Much of what she produced was misinformation based on real events, written in a way to provoke fear and anger among its readers. In the aggregate, the stories gave a false, skewed view of the world, playing to people’s prejudices.

And here’s Tamara:

That thing happened, the people were there, the place was there. So it was never [100% fabricated] fake stories. It was propaganda and brainwashing in the way of telling the story.

It would be so much simpler if the stories were complete rubbish, but they’re not. Not entirely. Is it any wonder that Facebook last year ditched the “fake news” flag, admitting that it was only making things worse, as in, akin to waving a red flag in front of people’s faces, who then went right ahead and zealously clicked and shared away?

So many types of fakery farms

When it comes to propaganda as a path to profit, so-called content farms do something similar by tracking search terms that are popular enough in the moment that they might be worth something, yet are unusual enough to have no obvious high-ranking pages or videos yet.

Such farms hire people to write articles or even to film videos that are just about good enough to pass muster with the search engines as non-fake, but which are also ill-researched, rushed, inaccurate or simply made up. They get the content up, they get it visible, and in come the clicks and the profits.

The content enjoys a brief run as the top search result, meaning that people will click on it. There’s a chance to sell ads and make money on what is suddenly a top-ranked and thus implicitly trustworthy page – even though it’s inauthentic and possibly even downright dangerous drivel that was written not to be informative or correct but to be mistaken for something that has value.

You might argue that political fake news is worse because it might influence your overall opinion or your world view; but content farms are more similar than different, peddling apparently trustworthy fake information without any moral concern over how readers might use it.
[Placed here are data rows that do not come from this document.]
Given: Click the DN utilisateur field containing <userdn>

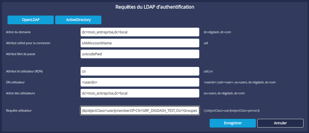Looking at the screenshot, I should pos(140,82).
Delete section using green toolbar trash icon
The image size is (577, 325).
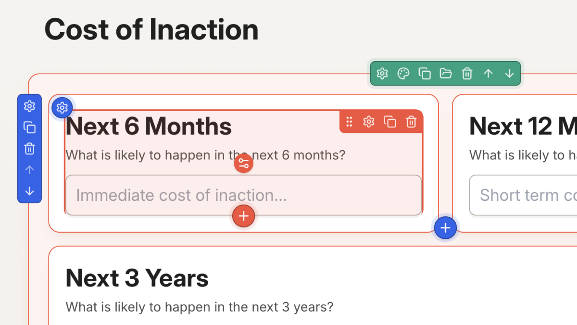coord(467,74)
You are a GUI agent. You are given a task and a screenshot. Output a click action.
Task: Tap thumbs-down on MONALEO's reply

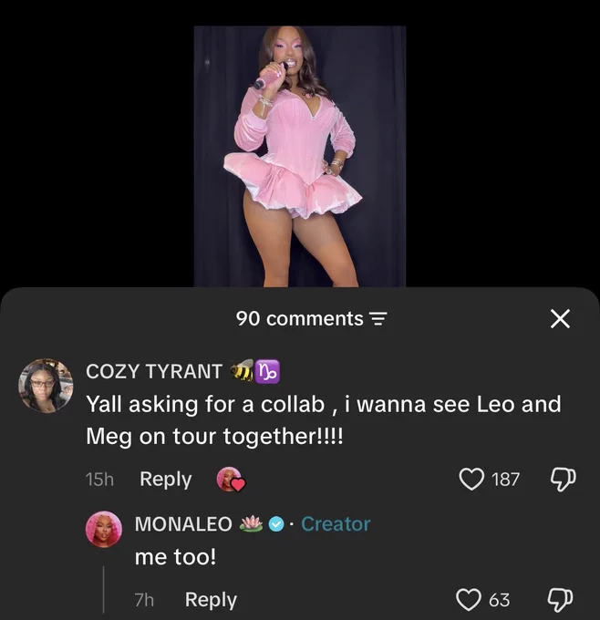(x=560, y=600)
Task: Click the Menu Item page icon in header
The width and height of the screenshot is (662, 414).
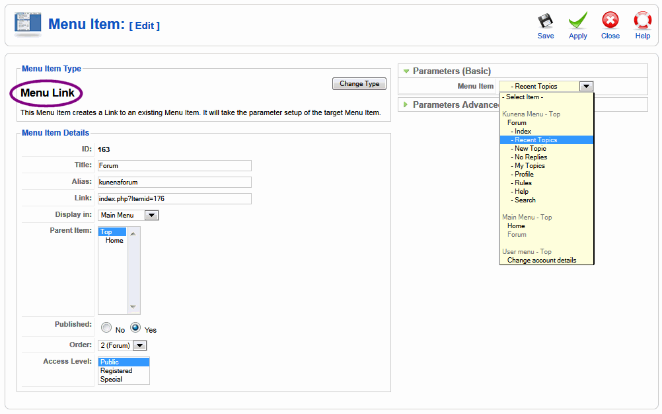Action: click(28, 25)
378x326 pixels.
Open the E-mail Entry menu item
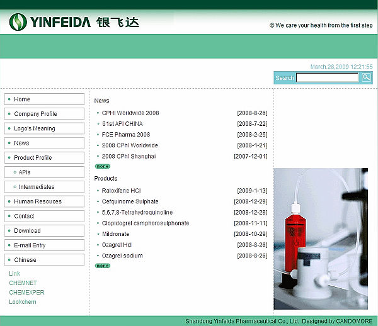click(x=44, y=245)
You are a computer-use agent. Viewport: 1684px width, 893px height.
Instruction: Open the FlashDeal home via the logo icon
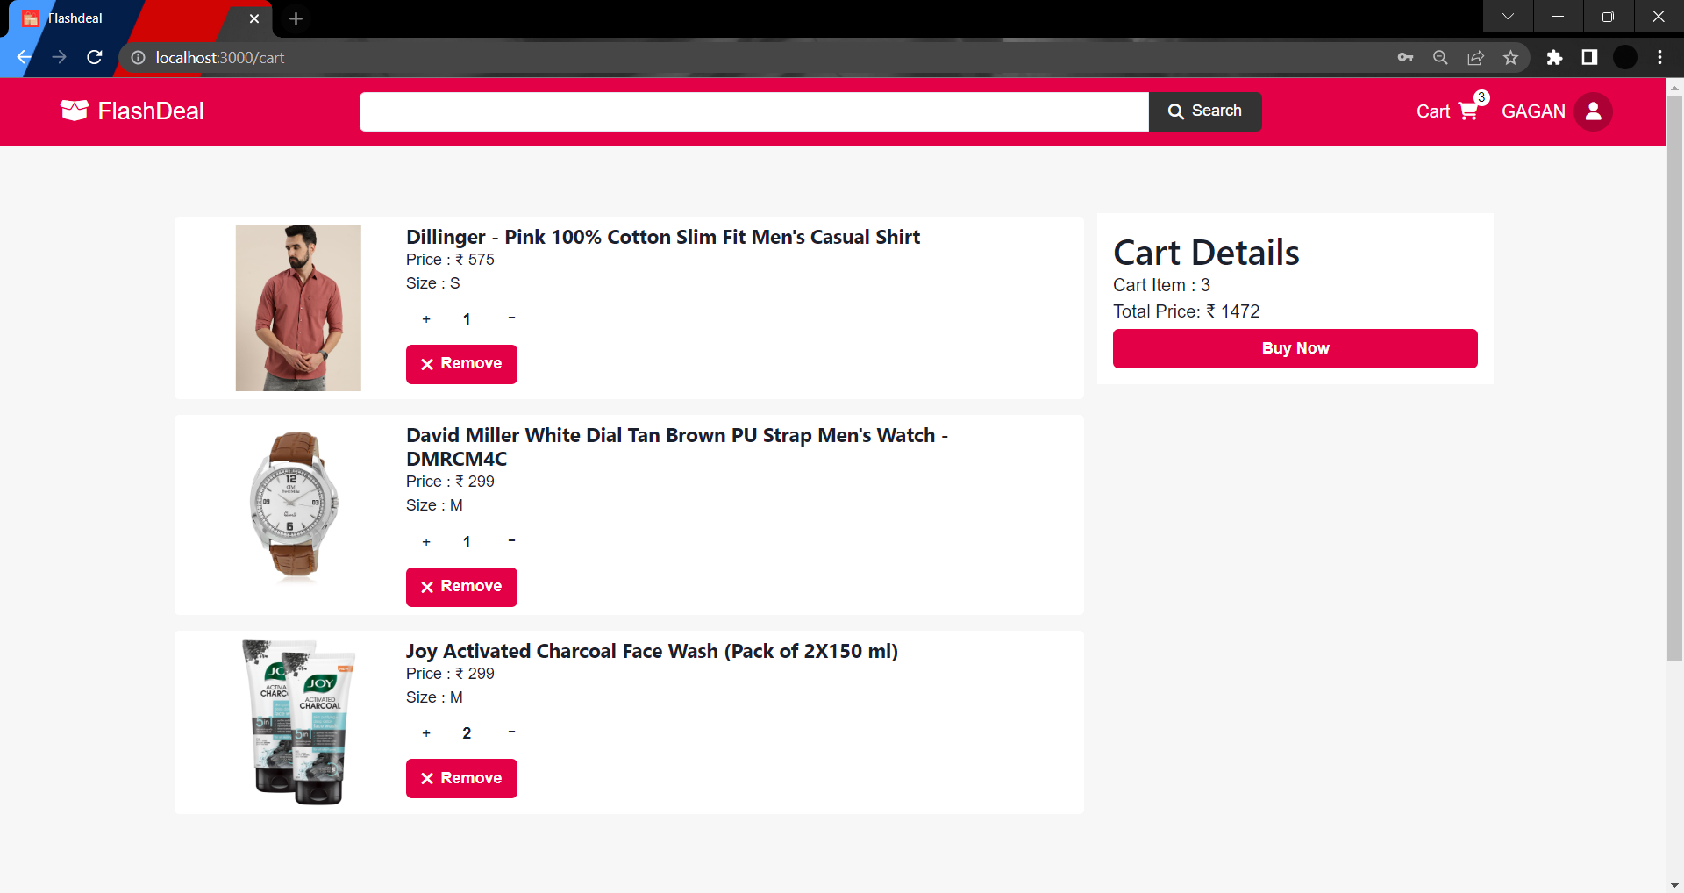(x=74, y=111)
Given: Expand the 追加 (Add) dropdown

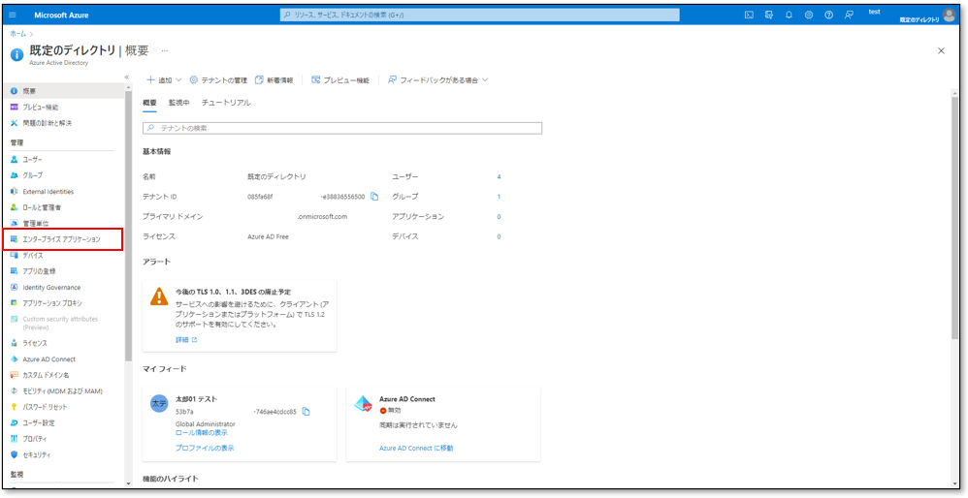Looking at the screenshot, I should (163, 79).
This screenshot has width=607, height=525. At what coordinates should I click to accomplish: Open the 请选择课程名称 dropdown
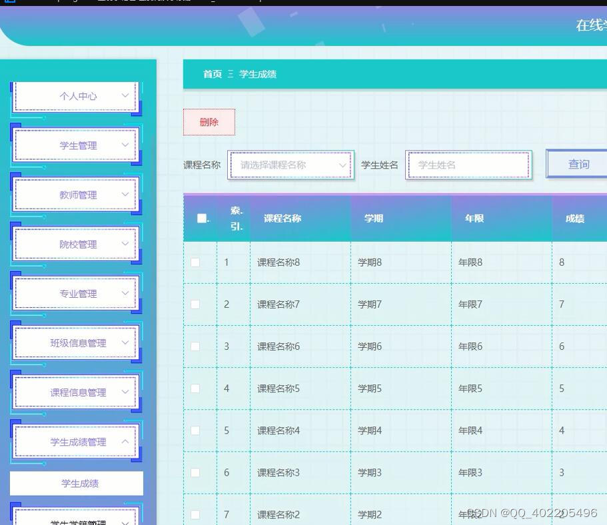point(291,165)

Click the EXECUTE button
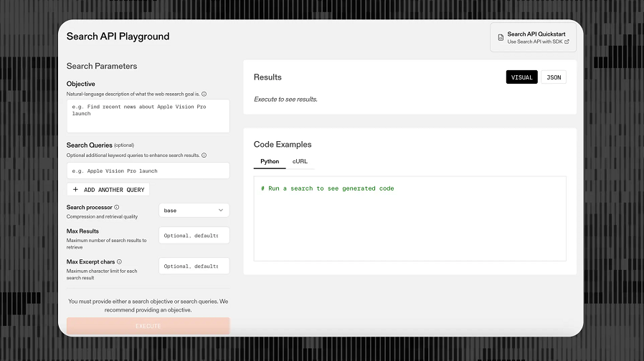coord(148,326)
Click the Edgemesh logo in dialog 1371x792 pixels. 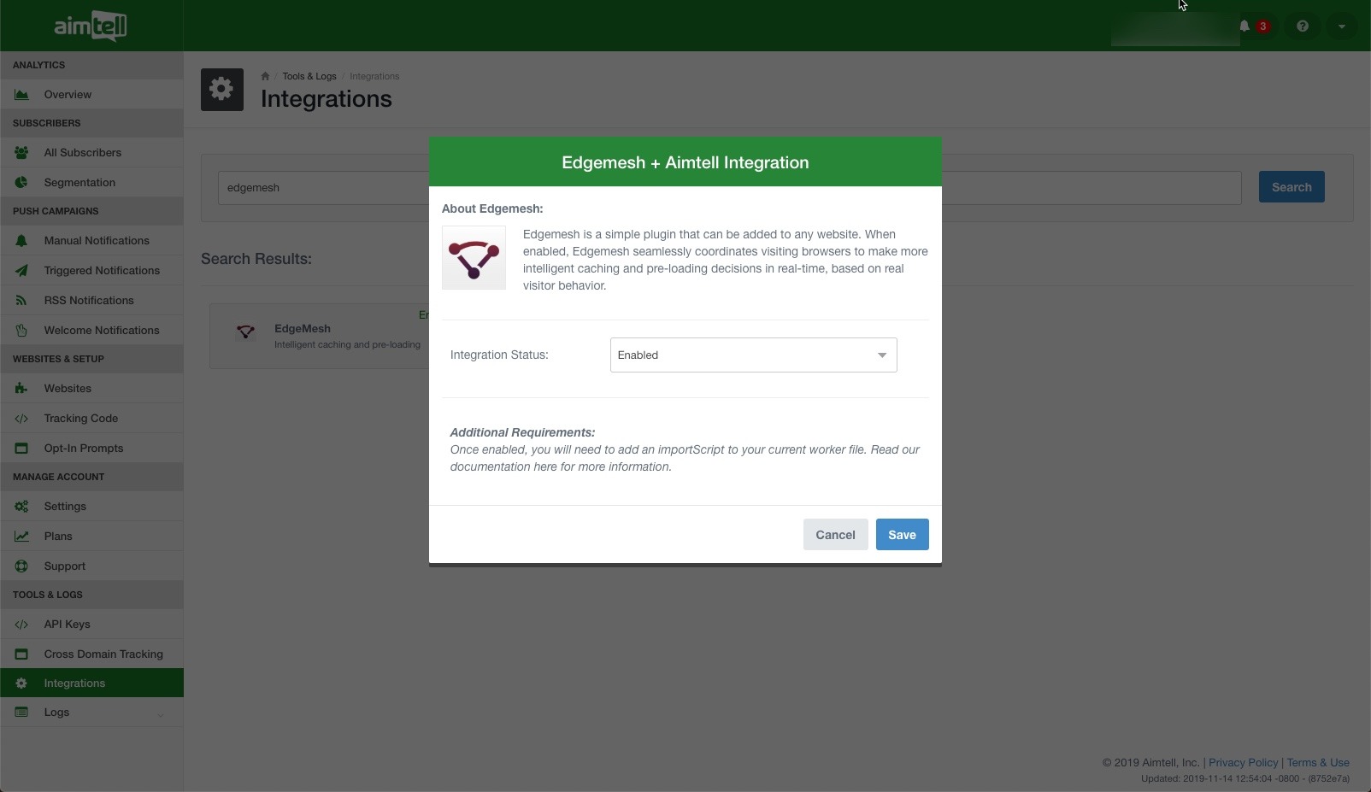coord(474,258)
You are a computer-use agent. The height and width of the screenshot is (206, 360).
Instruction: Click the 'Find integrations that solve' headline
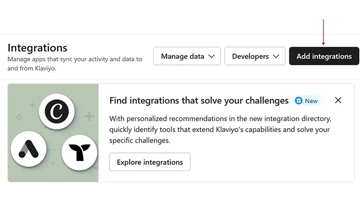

You can imagine the harm that a credulous reader might experience from trusting an official and legitimate-looking piece that was dashed off in five minutes to match search terms such as “fix electrical outlet”, “refill camping gas bottle” or “emergency bicycle brake repair”.

Let’s not be as stupid as Tamara thinks we are

We’re always warning kids that mystifyingly lonely, purportedly famous people who reach out to strike up random romances with people they’ve stumbled across online have no credibility whatsoever.

Likewise, we’ve all learned that if we argue with election-related trolls spouting outrageous statements online, we’re possibly arguing with cardboard cutouts created by nation states such as Russia or Iran.

We should also bear in mind that in spite of Congress’s interest in stopping election meddling in 2020, the incendiary things we come across online might well be pushing our buttons for a more banal reason than to carry out an adversarial nation’s agenda.

In other words, sometimes, it’s just about making money, no matter how politically inflammatory a given post.

Be careful out there, everybody. Let’s not swallow the sludge that Tamara used to create and thinks we deserve if we’re stupid enough to believe it.

Closing thoughts from Naked Security’s Paul Ducklin:

Whether it’s political propaganda that seduces you into believing made-up nonsense, or ad-grabbing ‘self help’ information that persuades you to trust advice that could put you and your family in serious danger, there’s no shortage of online sleazebags speedily churning out content that’s cunningly tuned so that your favorite search engines will see it, trust it and promote it.

Use search engines and ‘news’ feeds wisely: their artificial intelligence is good at finding stuff, but it’s your human intelligence that has to make the final call on whether to accept it. To rework an old aphorism: ‘Make sure your brain is in gear before opening your mind.’ Never forget that the primary goal of most search engines is to make money out of what you click, not to improve the world by making you smarter. That part you have to work on yourself.